### What to work on
In the patch message below, list every file path that appears in the change summary before the first diff, together with the number of lines it shows as deleted.

[RFC PATCH 62/86] treewide: trace: remove cond_resched()

From: Ankur Arora
Date: Tue Nov 07 2023 - 18:10:11 EST


There are broadly three sets of uses of cond_resched():

1. Calls to cond_resched() out of the goodness of our heart,
otherwise known as avoiding lockup splats.

2. Open coded variants of cond_resched_lock() which call
cond_resched().

3. Retry or error handling loops, where cond_resched() is used as a
quick alternative to spinning in a tight-loop.

When running under a full preemption model, the cond_resched() reduces
to a NOP (not even a barrier) so removing it obviously cannot matter.

But considering only voluntary preemption models (for say code that
has been mostly tested under those), for set-1 and set-2 the
scheduler can now preempt kernel tasks running beyond their time
quanta anywhere they are preemptible() [1]. Which removes any need
for these explicitly placed scheduling points.

The cond_resched() calls in set-3 are a little more difficult.
To start with, given it's NOP character under full preemption, it
never actually saved us from a tight loop.
With voluntary preemption, it's not a NOP, but it might as well be --
for most workloads the scheduler does not have an interminable supply
of runnable tasks on the runqueue.

So, cond_resched() is useful to not get softlockup splats, but not
terribly good for error handling. Ideally, these should be replaced
with some kind of timed or event wait.
For now we use cond_resched_stall(), which tries to schedule if
possible, and executes a cpu_relax() if not.

All the cond_resched() calls here are from set-1. Remove them.

[1] https://lore.kernel.org/lkml/20231107215742.363031-1-ankur.a.arora@xxxxxxxxxx/

Cc: Steven Rostedt <rostedt@xxxxxxxxxxx>
Cc: Masami Hiramatsu <mhiramat@xxxxxxxxxx>
Cc: Mark Rutland <mark.rutland@xxxxxxx>
Signed-off-by: Ankur Arora <ankur.a.arora@xxxxxxxxxx>
---
kernel/trace/ftrace.c | 4 ----
kernel/trace/ring_buffer.c | 4 ----
kernel/trace/ring_buffer_benchmark.c | 13 -------------
kernel/trace/trace.c | 11 -----------
kernel/trace/trace_events.c | 1 -
kernel/trace/trace_selftest.c | 9 ---------
6 files changed, 42 deletions(-)

diff --git a/kernel/trace/ftrace.c b/kernel/trace/ftrace.c
index 8de8bec5f366..096ebb608610 100644
--- a/kernel/trace/ftrace.c
+++ b/kernel/trace/ftrace.c
@@ -2723,7 +2723,6 @@ void __weak ftrace_replace_code(int mod_flags)

### Collected material
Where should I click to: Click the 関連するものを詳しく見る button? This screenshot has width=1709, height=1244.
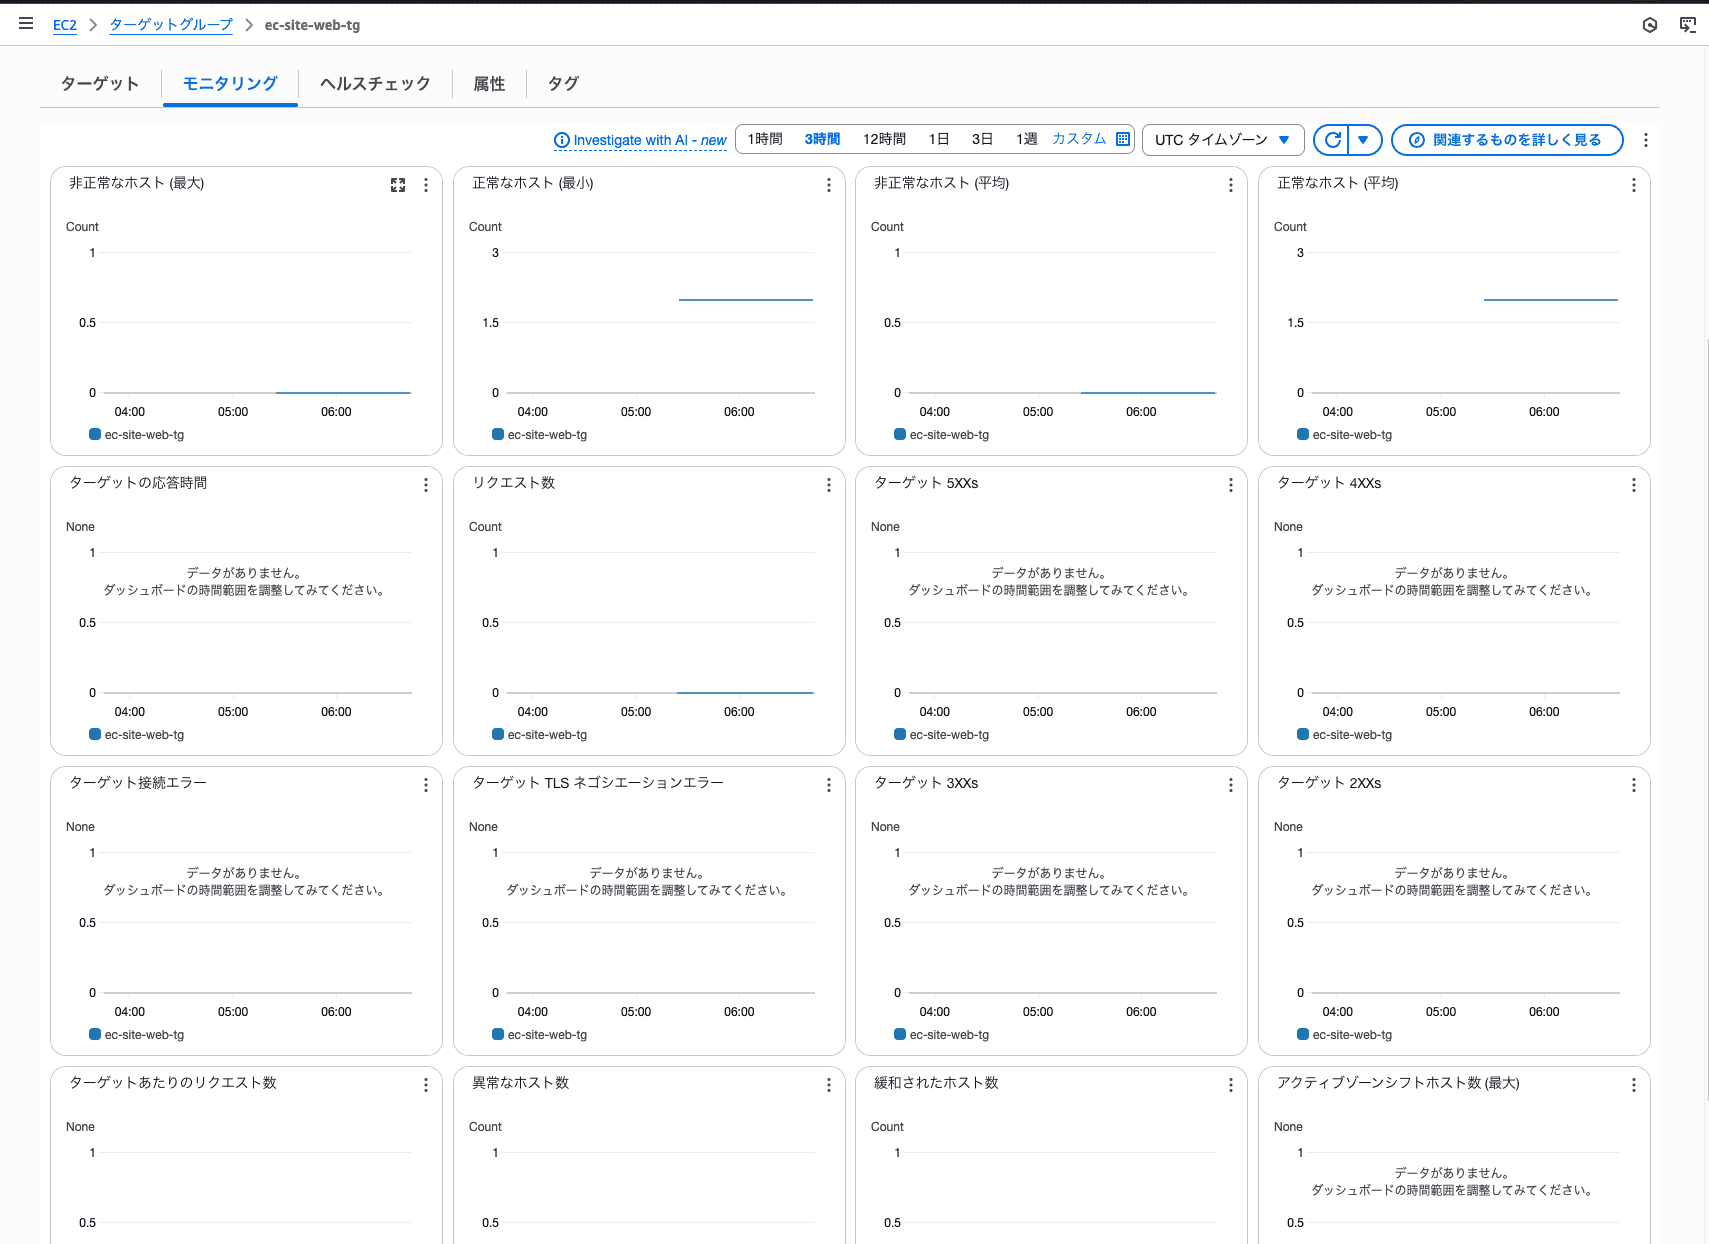click(1506, 140)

### Task result
- kernel/trace/ftrace.c: 4
- kernel/trace/ring_buffer.c: 4
- kernel/trace/ring_buffer_benchmark.c: 13
- kernel/trace/trace.c: 11
- kernel/trace/trace_events.c: 1
- kernel/trace/trace_selftest.c: 9